***** EXERCISE DATA *****

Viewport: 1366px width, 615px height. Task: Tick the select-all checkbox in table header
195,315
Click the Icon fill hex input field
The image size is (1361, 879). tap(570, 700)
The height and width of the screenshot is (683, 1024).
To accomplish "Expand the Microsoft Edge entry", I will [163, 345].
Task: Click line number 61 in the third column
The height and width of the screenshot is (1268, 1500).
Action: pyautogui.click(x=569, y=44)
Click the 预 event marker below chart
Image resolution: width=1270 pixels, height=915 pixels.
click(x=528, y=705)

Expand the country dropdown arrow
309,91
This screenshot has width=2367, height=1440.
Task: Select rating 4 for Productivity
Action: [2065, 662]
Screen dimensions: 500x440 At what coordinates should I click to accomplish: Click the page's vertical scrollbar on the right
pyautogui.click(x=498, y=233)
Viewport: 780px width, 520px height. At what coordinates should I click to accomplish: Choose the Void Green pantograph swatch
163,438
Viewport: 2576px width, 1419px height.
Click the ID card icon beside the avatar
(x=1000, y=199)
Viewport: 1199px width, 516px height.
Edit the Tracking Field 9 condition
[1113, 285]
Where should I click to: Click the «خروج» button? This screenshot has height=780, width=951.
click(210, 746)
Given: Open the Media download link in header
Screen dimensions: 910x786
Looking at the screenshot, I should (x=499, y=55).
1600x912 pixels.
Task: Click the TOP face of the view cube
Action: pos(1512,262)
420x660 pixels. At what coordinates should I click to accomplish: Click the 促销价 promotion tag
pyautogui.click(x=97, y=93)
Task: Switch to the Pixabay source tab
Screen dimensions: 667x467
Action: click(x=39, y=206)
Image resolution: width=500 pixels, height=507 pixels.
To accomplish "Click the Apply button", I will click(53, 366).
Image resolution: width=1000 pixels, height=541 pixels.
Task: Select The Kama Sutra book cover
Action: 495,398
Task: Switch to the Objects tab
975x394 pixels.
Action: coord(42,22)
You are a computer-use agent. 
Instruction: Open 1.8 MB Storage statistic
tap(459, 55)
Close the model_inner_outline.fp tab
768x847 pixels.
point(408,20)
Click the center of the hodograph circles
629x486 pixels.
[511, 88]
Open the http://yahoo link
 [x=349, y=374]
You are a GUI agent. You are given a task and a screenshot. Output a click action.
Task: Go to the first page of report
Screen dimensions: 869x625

*****

## [WHAT NEEDS TO BE DONE]
Return every line in the records that includes the string "agent".

## [ANSWER TO THIS EXERCISE]
You are a computer-use agent. 
You are a GUI agent. You are given a task and a screenshot. Output a click action.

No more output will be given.